I installed it, but I don't use any sites that require them.
A
Digital Signature is used to identify software publishers, and not people (many people believe that digital signatures are actually used as an electronic form of their own handwritten signature, but this is not the case).
They can be used to detect if a file has been tampered with. For example, almost all Windows files are digitally signed, which should immediately become invalid if malware modified it. Also, many installers from many different companies are digitally signed. If you download a file, and the digital signature is invalid, consider that it has been intercepted and modified, and think malware.
Finally, ActiveX controls, other online active components, and many drivers are digitally signed. In fact, due to the power drivers have over the system, 64bit copies of Windows (and I *think* only Vista upwards) now require all drivers to be digitally signed. Windows simply will not allow an unsigned driver to be installed, or run. The only way to get around this is to F8 at startup, and boot with "Disable Driver Signature Verification".
Whether you like it or not, digital signatures are everywhere, and invisibly envelop your computer.
However, not all Digital Signatures are created equal. There are multiple classes, all with ever increasing price tags, which can be bought from code signing authorities. Cheap certificates can only be used to sign less important code. Very (potentially) dangerous code, such as drivers, require an expensive (and they are hugely expensive) digital certification.
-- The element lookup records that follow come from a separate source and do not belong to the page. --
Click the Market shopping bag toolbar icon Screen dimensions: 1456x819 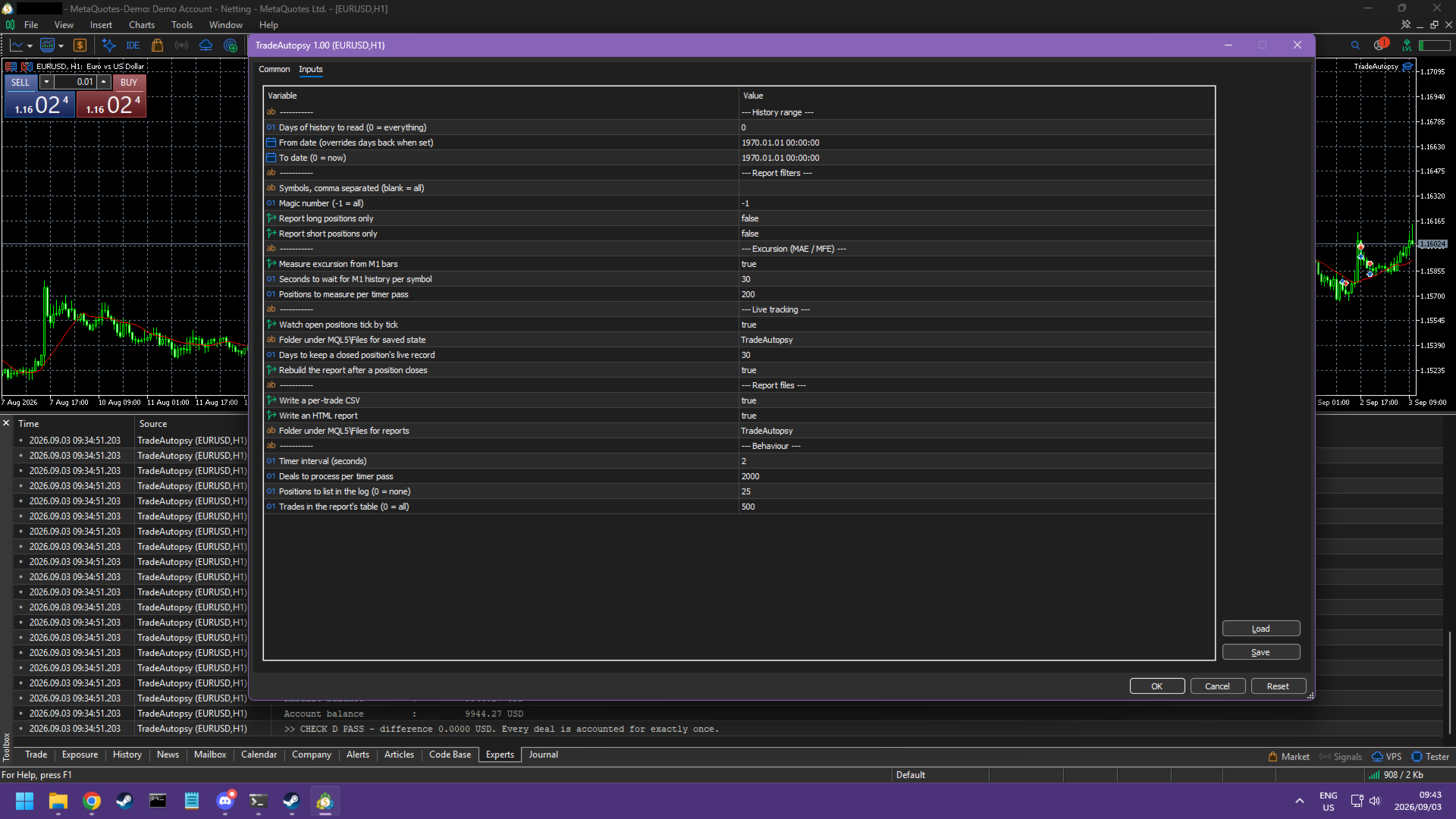tap(157, 46)
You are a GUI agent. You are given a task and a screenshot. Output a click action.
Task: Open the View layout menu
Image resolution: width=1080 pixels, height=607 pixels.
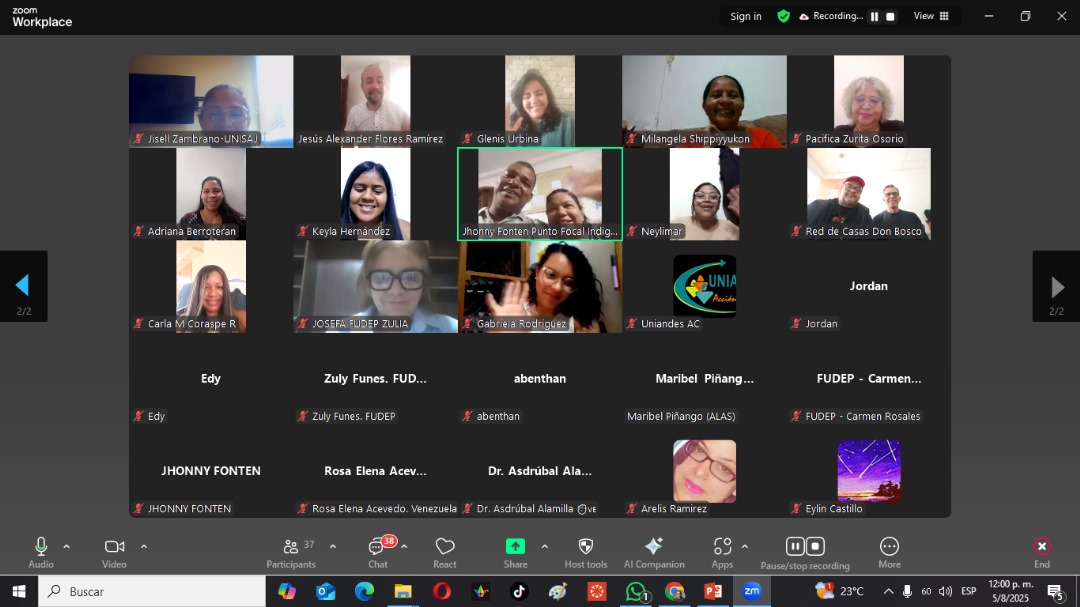(931, 16)
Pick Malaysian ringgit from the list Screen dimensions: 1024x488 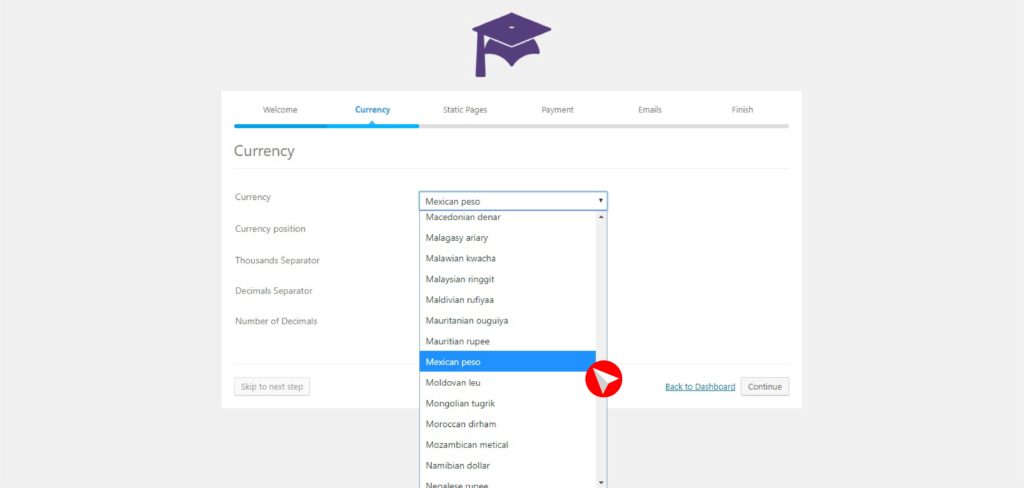(460, 279)
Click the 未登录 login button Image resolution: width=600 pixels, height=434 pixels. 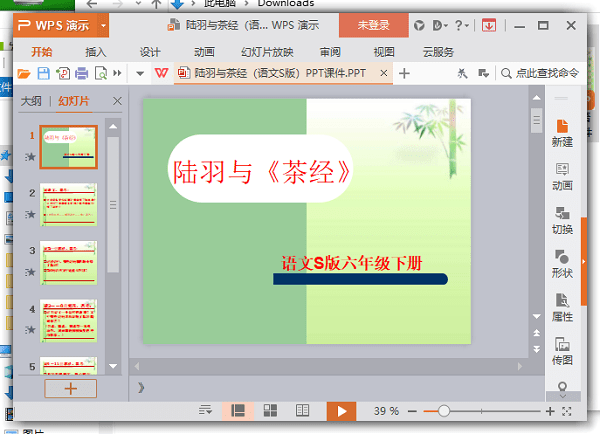373,26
However, you can also create a certificate for free. However, since anybody can do this, they are actually pretty useless, and sit next to "untrusted code" (unsigned code). For example, I could create a certificate here and now with the name Microsoft Corporation (exactly the name they actually use). There is nothing stopping me. But it would be next to useless. The real Microsoft Corporation certificate is hugely expensive (or would be if Microsoft didn't own the signing company!), and comes from Verisign (IIRC). If I attempt to apply for a Microsoft Corporation certificate from Verisign, they would tell me that the name is already in use, only allowing the real Microsoft access. And now we have a useful certificate.
Now, however, let us imagine that Microsoft accidentally released their private key to Microsoft Corporation. Suddenly, any person anywhere could sign code as Microsoft Corporation using the real certificate. Suddenly, malware could modify files, and re-sign it, or they could simply sign their own code under Microsoft's name. Suddenly, you don't know what is genuine, and what is not. What Microsoft needs is a way to remotely revoke that stolen certificate, and disable it everywhere, and prevent malware abusing it. Microsoft can then re-generate a new key, re-sign everything, and revoke the old key. Something similar to this happened to Yahoo recently in one of their Chrome Extensions (see, even those are signed) IIRC.
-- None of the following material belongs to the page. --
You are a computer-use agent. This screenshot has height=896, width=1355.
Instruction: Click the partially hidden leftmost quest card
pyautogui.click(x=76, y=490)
Alternatively, signing authorities can actually re-sell the right to sign keys. To do this, they author a wild-card certificate, which can itself sign other certificates (only the most trusted authorities get to pass on wildcard certificates at all, IIRC, and most certainly do not get to pass on extremely open wildcard certificates). Imagine the damage if one of those leaked... Well, several have leaked, and all were revoked within days.
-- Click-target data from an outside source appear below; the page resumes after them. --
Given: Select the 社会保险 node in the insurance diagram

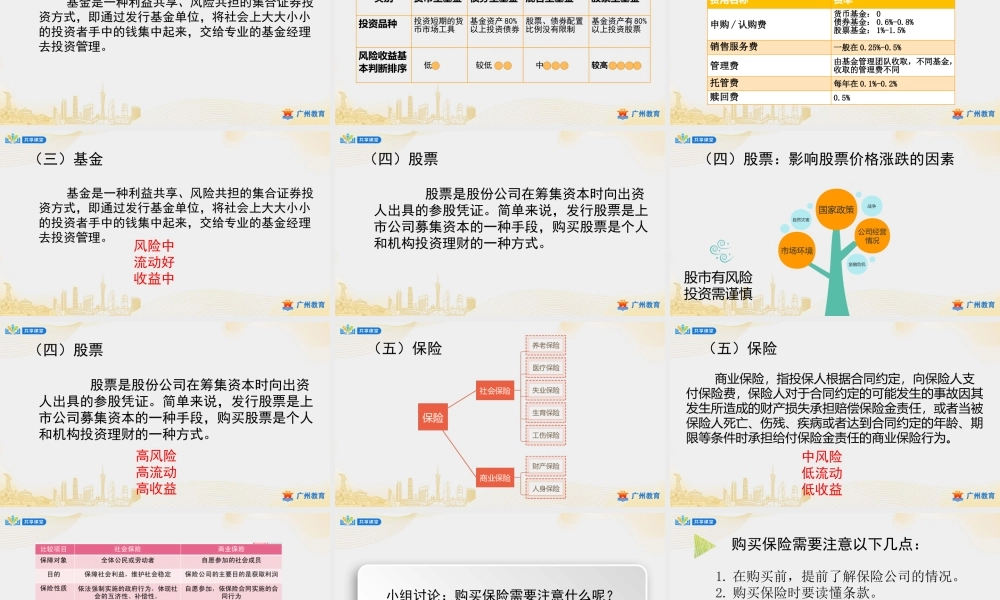Looking at the screenshot, I should pos(497,390).
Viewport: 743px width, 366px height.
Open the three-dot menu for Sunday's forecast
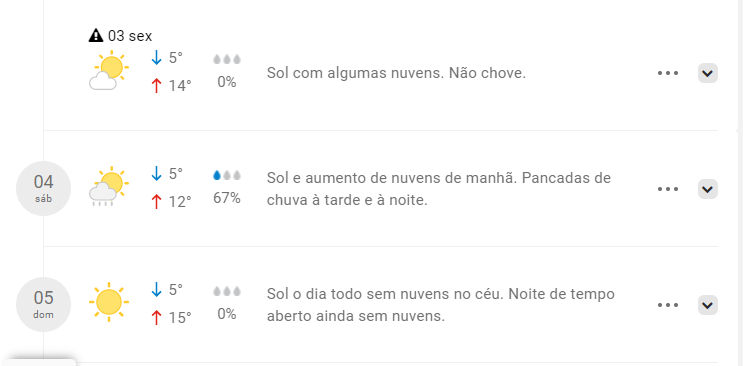pyautogui.click(x=668, y=305)
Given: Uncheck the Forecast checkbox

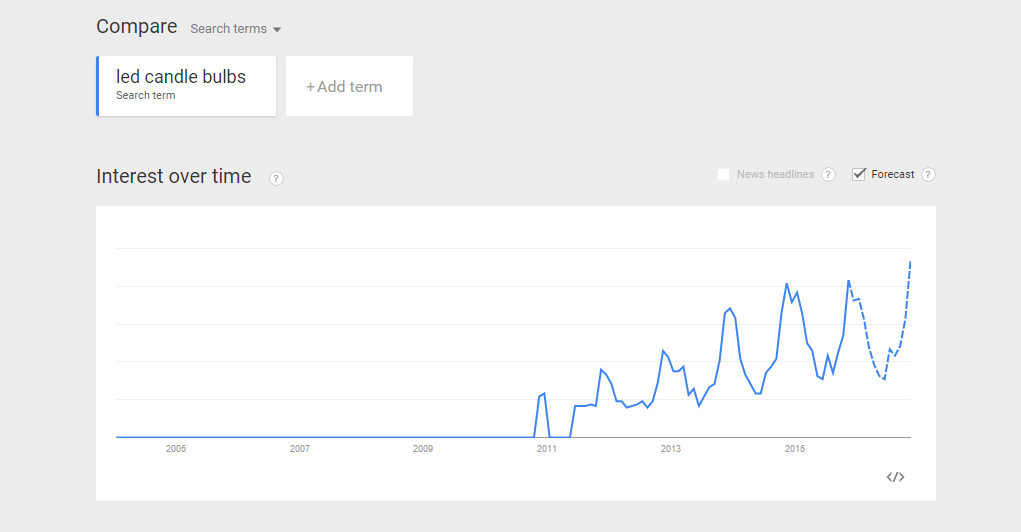Looking at the screenshot, I should (858, 175).
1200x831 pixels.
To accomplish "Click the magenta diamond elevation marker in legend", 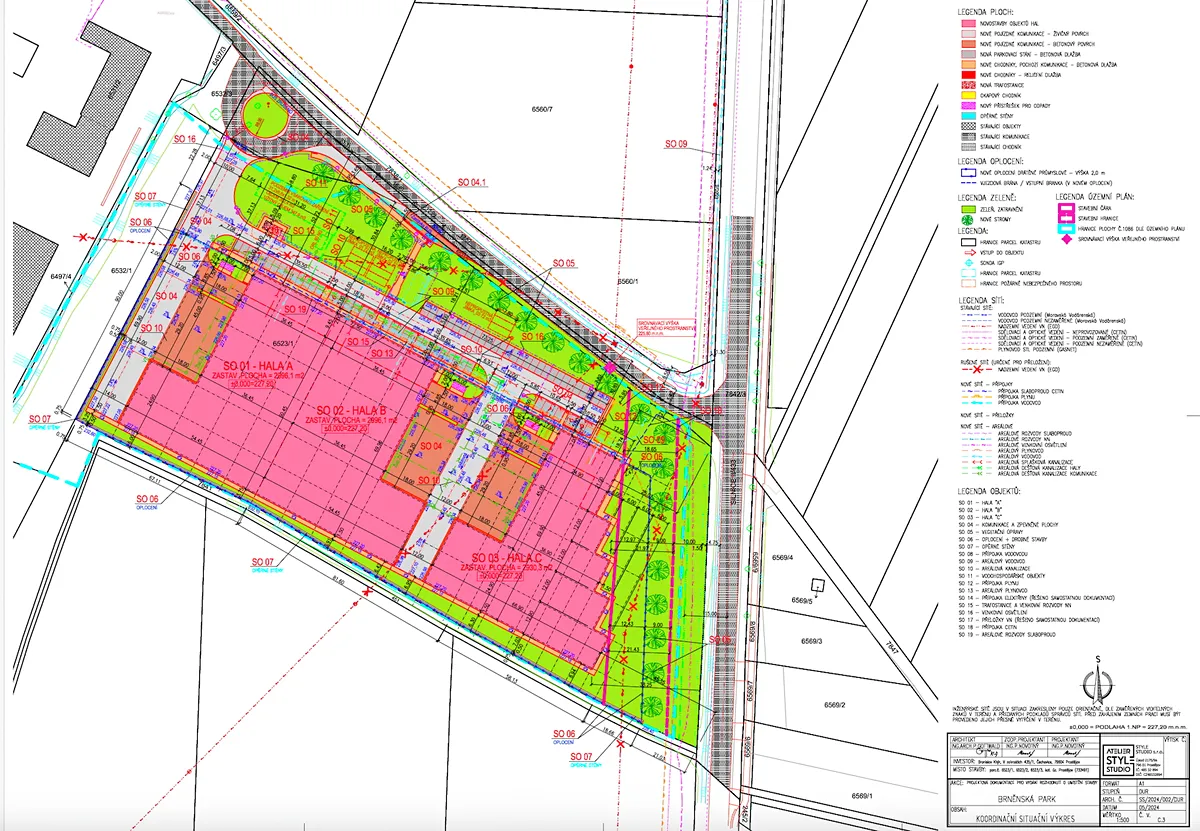I will (x=1066, y=239).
This is why your certificate revokation update is extremely important. Digital Certificates are everywhere. Many have been stolen, including recently, warranting this update. If you hadn't installed it, your computer would never have realised that it was stolen. You would have visitied a genuine website which has been hacked (not anything dodgy at all, just some legitimate website). You wouldn't have noticed anything at the time, but via some means or other, malware would have been silently installed via a bad digital signature. Now that you have the update, if you ever visit one of these infected websites, your computer will recognise it as stolen, will not run the code, and you will have been prevented from infection.
Therefore I encourage you to always install these updates immediately.
As it happens, this one Flame malware case was actually more complicated, and was not caused by a stolen certificate at all.
In fact, it has now been seen that the whole Digital Signature process is flawed, and in fact it is possible to tamper with a file and not invalidate its digital signature. This was first proven years ago.
Also, MD5 is a broken algorithm. It has been proven that you can add data in the middle, or append/prepend, and cause a hash collision. This is known as a collision attack. So you can tamper with a file and still keep the same MD5.
This coupled with the above information allowed someone to tamper with a digital signature, AND keep the MD5 the same. Indeed, some digital signatures did not have a full binary hash AT ALL! This was a terrible design (which can only be done in one very specific way, which suggests all the more strongly it was a mistake and not a design decision) which should never have been allowed, and allowed the Flame malware to work.
Therefore, Microsoft have now revoked all no full binary hash, and MD5 hash digital signatures to prevent this kind of attack. It was a very wise decision to install that update.